The dataset consists of disaster messages that are classified into 36 different classes. The model aims to classify an input message into these different classes.

A Web Application was developed, allowing you to analyze the dataset and write your own message to be classified.

## Dataset
The dataset consists of disaster messages classified into 36 different classes. The dataset is highly imbalanced, with different distributions for each class. To reduce this problem, a class-weighted approach was used, where we made the classifier aware of the imbalanced data by incorporating the weights of classes into the cost function.

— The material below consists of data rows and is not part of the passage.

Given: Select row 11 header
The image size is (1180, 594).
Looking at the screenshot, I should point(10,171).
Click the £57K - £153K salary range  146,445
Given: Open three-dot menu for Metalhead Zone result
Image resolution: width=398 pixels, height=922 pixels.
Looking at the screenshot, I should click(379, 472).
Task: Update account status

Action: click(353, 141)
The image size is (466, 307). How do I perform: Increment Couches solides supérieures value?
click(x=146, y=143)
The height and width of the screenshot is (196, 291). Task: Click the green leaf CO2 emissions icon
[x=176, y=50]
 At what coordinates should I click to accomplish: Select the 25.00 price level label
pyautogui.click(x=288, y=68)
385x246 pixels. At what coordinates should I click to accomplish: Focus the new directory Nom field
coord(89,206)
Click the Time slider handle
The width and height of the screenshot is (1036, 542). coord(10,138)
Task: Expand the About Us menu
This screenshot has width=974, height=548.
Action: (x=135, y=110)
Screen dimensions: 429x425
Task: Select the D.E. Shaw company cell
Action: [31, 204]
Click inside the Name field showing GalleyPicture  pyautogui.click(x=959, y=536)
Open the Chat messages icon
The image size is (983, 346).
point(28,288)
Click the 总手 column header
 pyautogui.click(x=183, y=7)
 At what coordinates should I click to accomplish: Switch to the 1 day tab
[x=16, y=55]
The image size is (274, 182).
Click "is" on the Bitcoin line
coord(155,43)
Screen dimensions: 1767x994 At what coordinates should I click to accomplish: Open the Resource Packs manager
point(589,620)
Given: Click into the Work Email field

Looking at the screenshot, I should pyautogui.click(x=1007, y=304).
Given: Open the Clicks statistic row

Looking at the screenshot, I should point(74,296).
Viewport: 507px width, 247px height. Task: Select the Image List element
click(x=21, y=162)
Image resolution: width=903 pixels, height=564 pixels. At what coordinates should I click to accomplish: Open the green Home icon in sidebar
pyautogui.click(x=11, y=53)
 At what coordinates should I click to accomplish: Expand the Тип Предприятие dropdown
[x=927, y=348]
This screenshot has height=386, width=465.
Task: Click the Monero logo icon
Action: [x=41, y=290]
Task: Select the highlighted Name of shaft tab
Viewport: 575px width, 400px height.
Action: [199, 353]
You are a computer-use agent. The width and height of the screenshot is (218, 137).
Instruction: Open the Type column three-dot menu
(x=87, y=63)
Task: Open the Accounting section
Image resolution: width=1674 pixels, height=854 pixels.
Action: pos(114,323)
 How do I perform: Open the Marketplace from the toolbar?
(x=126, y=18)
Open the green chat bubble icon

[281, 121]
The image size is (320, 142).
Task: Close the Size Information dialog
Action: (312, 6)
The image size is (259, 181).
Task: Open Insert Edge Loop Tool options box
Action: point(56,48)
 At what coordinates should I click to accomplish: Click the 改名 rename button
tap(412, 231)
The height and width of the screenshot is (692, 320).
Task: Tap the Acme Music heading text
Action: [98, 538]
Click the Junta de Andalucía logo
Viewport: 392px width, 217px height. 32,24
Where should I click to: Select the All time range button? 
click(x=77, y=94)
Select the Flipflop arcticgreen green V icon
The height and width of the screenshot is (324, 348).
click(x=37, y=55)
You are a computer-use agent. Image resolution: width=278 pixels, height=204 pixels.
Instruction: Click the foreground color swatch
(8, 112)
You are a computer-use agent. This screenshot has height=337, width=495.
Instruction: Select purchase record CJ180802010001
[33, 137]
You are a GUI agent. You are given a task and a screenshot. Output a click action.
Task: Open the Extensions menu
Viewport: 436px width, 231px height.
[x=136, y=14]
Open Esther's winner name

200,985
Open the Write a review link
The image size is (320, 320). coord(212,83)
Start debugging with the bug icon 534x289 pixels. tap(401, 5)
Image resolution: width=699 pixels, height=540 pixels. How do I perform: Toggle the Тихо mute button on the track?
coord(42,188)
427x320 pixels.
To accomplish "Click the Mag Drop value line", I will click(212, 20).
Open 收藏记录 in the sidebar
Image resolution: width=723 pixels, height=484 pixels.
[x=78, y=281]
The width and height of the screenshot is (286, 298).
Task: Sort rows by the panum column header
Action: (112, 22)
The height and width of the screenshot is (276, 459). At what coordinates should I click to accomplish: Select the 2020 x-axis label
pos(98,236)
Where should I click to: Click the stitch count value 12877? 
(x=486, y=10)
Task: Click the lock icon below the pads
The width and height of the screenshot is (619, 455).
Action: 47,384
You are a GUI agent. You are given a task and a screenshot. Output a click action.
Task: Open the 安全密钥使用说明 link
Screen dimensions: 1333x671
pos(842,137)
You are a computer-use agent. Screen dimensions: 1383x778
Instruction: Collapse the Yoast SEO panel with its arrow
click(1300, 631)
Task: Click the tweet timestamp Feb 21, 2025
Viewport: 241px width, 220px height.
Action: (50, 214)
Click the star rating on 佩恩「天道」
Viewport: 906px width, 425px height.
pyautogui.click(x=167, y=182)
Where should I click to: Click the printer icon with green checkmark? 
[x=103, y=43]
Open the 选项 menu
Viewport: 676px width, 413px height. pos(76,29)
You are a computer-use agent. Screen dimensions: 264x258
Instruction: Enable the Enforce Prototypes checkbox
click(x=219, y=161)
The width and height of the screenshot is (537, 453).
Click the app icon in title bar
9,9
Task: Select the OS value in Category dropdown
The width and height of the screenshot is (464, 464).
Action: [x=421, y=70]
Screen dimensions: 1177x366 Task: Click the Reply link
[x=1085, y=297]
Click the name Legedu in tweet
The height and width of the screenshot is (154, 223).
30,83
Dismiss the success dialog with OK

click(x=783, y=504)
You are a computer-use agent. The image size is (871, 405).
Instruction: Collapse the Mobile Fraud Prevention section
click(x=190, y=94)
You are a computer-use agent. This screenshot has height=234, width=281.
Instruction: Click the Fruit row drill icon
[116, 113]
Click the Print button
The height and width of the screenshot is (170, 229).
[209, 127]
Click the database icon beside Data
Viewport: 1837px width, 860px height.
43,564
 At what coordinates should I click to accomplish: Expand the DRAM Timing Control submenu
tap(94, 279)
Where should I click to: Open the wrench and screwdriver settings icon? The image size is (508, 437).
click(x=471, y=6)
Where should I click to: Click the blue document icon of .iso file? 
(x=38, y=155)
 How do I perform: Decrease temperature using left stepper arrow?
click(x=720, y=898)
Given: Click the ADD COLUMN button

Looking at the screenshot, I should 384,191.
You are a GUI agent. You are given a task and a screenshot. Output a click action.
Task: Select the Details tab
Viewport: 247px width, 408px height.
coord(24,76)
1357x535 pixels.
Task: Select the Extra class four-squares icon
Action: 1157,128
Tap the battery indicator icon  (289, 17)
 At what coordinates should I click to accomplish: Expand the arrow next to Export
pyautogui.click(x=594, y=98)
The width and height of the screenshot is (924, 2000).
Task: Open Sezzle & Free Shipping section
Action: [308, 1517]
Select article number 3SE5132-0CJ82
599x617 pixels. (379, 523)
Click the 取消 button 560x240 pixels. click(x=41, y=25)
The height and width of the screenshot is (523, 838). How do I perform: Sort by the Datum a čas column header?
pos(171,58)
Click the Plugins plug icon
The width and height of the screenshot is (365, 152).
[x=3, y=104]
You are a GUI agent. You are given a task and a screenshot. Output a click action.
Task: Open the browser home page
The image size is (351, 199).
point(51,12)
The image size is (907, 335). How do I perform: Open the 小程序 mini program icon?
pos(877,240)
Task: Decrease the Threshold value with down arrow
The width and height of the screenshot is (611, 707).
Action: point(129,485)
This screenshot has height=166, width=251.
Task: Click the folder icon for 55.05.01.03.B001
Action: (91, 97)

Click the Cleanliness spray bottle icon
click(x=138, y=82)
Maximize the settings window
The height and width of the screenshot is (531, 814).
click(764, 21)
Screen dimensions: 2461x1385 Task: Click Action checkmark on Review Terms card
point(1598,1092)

In the **Random Forest** model, the parameter *class_weight* was set to *'balanced'*, using the values of y to automatically adjust weights inversely proportional to class frequencies in the input data

## Web Application

**Message Classifier**

## Usage

- data/ : ETL folder. Data preparation. To load the data from scratch:

```python process_data.py disaster_messages.csv disaster_categories.csv DisasterResponse.db ```

- models/ : Machine Learning models. To train the model:

```python train_classifier.py ../data/DisasterResponse.db classifier.pkl```

- app/ : Contains the scripts for the web application. In order to run de application go into the app/ folder an run the command:

``` python run.py```

### File Structure

```
.
├── LICENSE
├── README.md
├── app
│ ├── run.py # Flask file that runs app
│ └── templates
│ ├── go.html # classification result page of web app
│ └── master.html # main page of web app
├── data
│ ├── DisasterResponse.db # database to save clean data to
│ ├── disaster_categories.csv # data to process
│ ├── disaster_messages.csv # data to process
│ └── process_data.py
├── models
│ ├── classifier.pkl # saved model
│ └── train_classifier.py
└── requirements.txt
```

## Installation

```
pip install -r requirements.py
```
## Development
Other models of architectures were also explored. You can check the solution for the same problem using **RNN with keras** in this other GitHub Repo: [Multi-Label Text classification problem with Keras](https://github.com/DanielDaCosta/RNN-Keras/blob/master/ML-Pipeline-RNN.ipynb)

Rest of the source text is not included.